* [What is required]: Your answer should hold all lines of the entries that include the word "icon".

* [Source data]:
◆ ◆ ◆ ◆ ◆

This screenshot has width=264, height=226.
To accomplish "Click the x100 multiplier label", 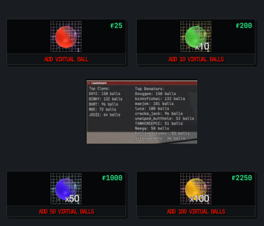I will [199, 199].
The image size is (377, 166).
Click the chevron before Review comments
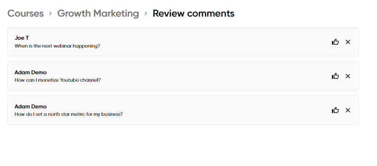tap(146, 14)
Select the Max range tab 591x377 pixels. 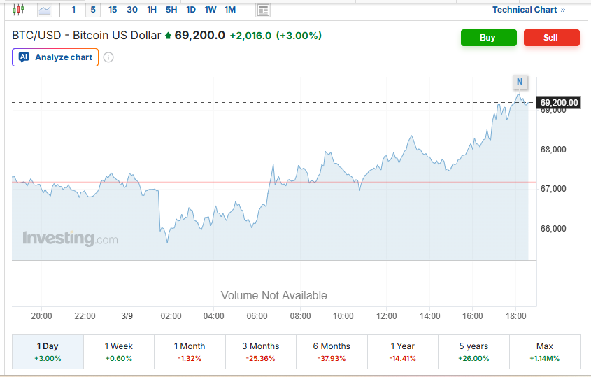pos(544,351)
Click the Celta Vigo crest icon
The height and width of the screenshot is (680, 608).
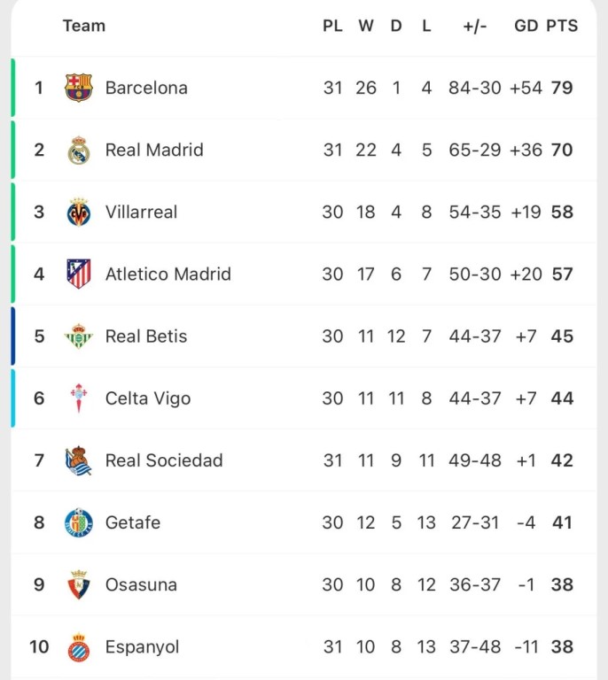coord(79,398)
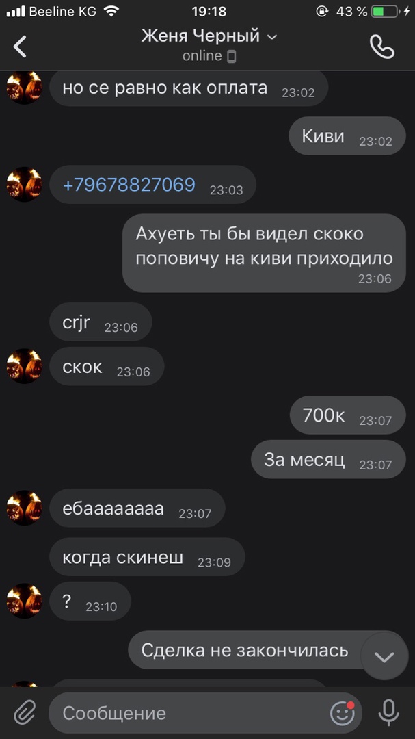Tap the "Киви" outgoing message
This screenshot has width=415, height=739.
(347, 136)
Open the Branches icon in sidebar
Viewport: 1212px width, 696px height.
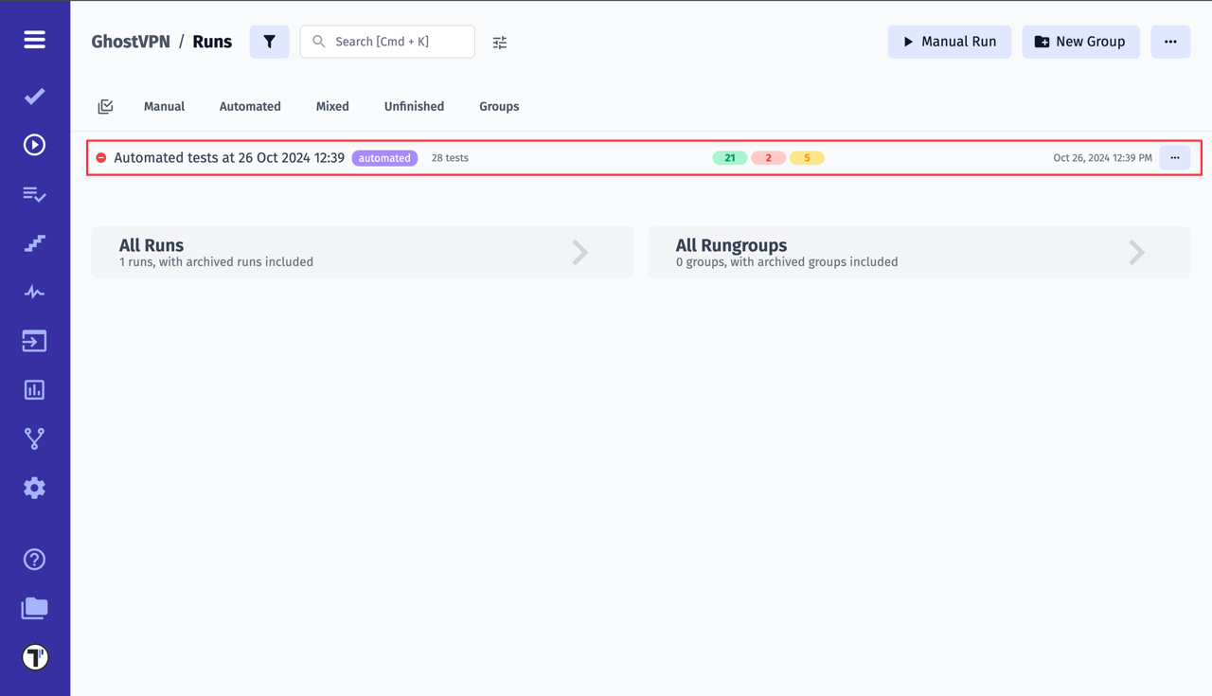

◆ ◆ ◆ ◆ ◆

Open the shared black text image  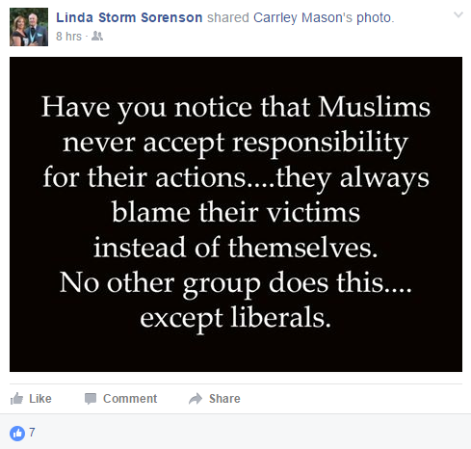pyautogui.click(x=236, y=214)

◆ ◆ ◆ ◆ ◆

* [Your solution]:
Click the Celta Vigo crest icon
Open the Branches icon in sidebar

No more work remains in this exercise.